New Delhi: Former Congress leader Sajjan Kumar, in his appeal in the Supreme Court, challenging his conviction in the 1984 anti-Sikh riots case, has argued that the Delhi High Court considered several extraneous circumstances, including the fact that he enjoyed political patronage, but failed to consider the possibility that politicians, other political parties and “limelight-seeking” workers may have been interested in securing his conviction.
On 17 December, the Delhi High Court had convicted the former Congress leader for his alleged role in the riots and directed him to surrender by 31 December.
In his appeal, filed Saturday, Kumar submitted that the high court reversed the findings of his earlier acquittal based on the testimonies of the three material witnesses — Jagdish Kaur, Nimrat Kaur and Jagsher Singh — while ignoring major contradictions and inconsistencies.
“It is pertinent to bear in mind that the instant case is a case of shifting goalposts wherein in order to suit their case the respondent and the witnesses have drastically changed their case and statements to such an extent that the nature of the case also changed,” Kumar’s appeal reads.

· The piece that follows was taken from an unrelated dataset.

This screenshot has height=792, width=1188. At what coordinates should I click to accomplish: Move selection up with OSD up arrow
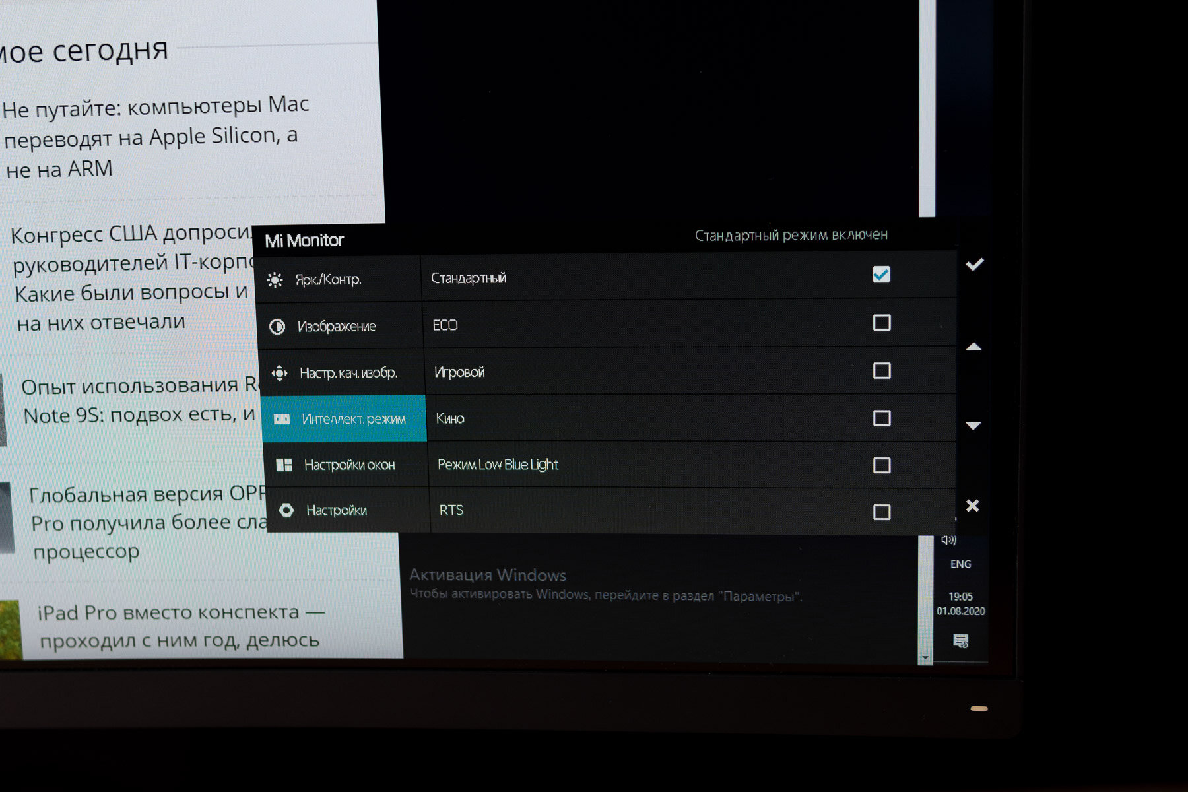pos(974,347)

‘Jagdish did not name me at first’
Kumar suggested that Jagdish Kaur, the prime prosecution witness, did not name him at first. His appeal reads that when Jagdish Kaur made her statements before the Justice Ranganathan Misra Commission in 1985, she named several accused persons and blamed police officials as her perpetrators but did not name him.
“The affidavit is very specific and detailed and yet this earliest statement available on record, which was an affidavit filed and authored by PW1 (Jagdish Kaur) herself does not name the appellant (Kumar) here,” the appeal reads.
Kumar further reasoned that this affidavit was filed 11 months after the incident took place, by which Jagdish Kaur had “sufficient time to reflect and give necessary details”.
Kumar also said that this “critical document” was not disputed till 2008. Even the Justice Nanavati Commission (2005), which recommended filing charges against Kumar, did not make any correction with respect to naming him as an accused, he has added.
Kumar has been convicted in the case pertaining to the murder of five Sikhs in Raj Nagar Part I near South Delhi’s Cantonment area, and burning down a Gurudwara in Raj Nagar Part II.
The riots had been triggered in November 1984, after the Sikh bodyguards of then Prime Minister India Gandhi assassinated her. One of the worst cases of communal violence since the Partition in 1947, the riots in Delhi resulted in the deaths of 2,733 Sikhs. Over a 200 others were murdered across Uttar Pradesh, Haryana, Madhya Pradesh, Maharashtra, and other states.